The dollar remained stable after US consumer prices rose slightly in December and monthly underlying inflation pressures retreated. This could allow the Federal Reserve to keep interest rates unchanged through this year.
On Tuesday, the Labor Department said its Consumer Price Index increased by 0.2% last month and was held back by declines in the costs of used cars and trucks, airline tickets, household furnishing and operations.
Last month, the US Central Bank left interest rates steady and signalled that the monetary policy could remain on hold this year after it reduced borrowing costs three times in 2019.
Yesterday, sterling fell to a seven week-low against the euro and a new 2020 low versus the dollar as investors worried about the state of the economy, speculating that it would lead the Bank of England to cut interest rates this month.

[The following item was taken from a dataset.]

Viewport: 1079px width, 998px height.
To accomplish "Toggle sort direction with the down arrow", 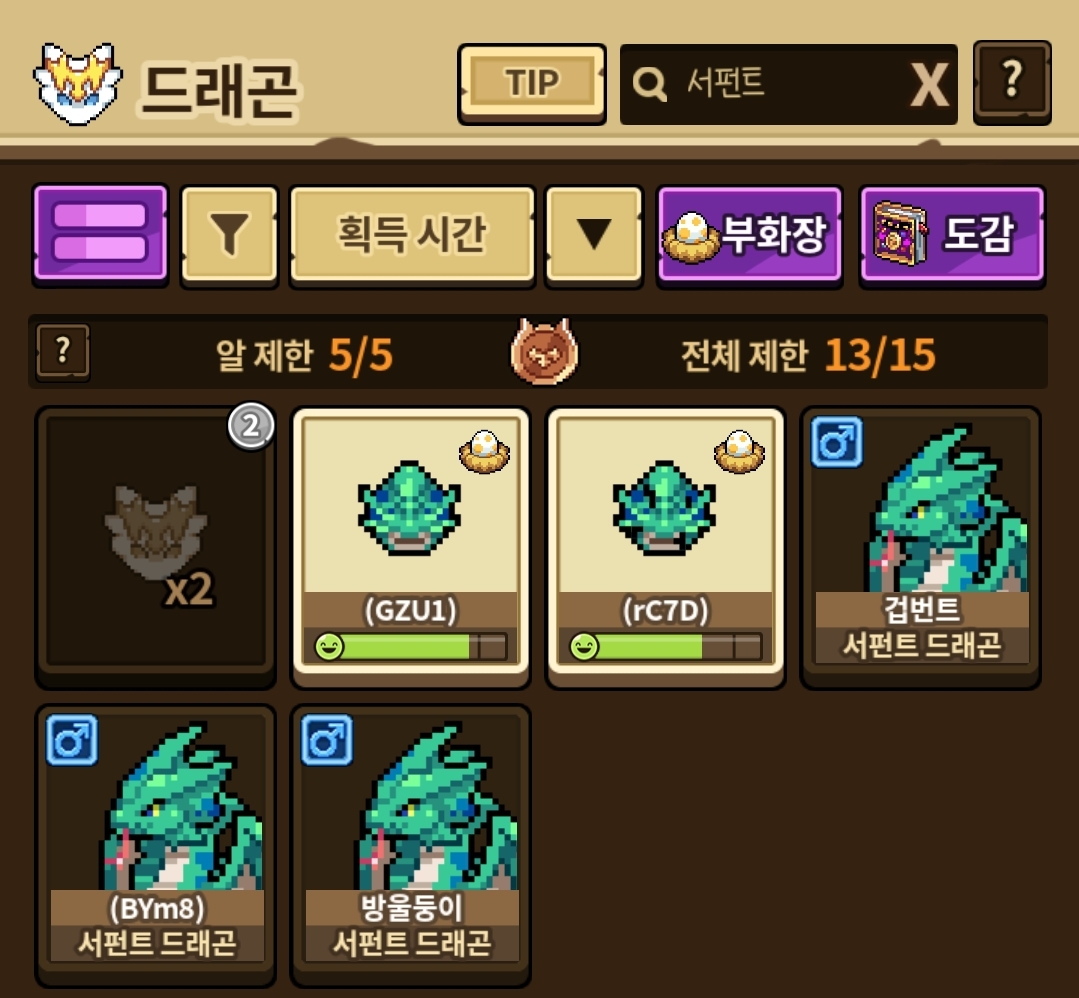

The pound has struggled of late after another Bank of England Policymaker had said he would vote for a rate cut later this month, unless economic data improved significantly. Money markets are now pricing in a close to 50% chance for a 25 basis point cut to rates from the current level of 0.75%, up from around a 20% chance on Friday.
The pound is also struggling due to concerns about Britain’s ability to agree to a trade deal with the European Union before the end of the Brexit transition period. Prime Minister Boris Johnson has said the transition period must conclude at the end of 2020.
10:30 – GBP: Consumer Pricing Index (YoY) (Dec); expected to remain at 1.5%.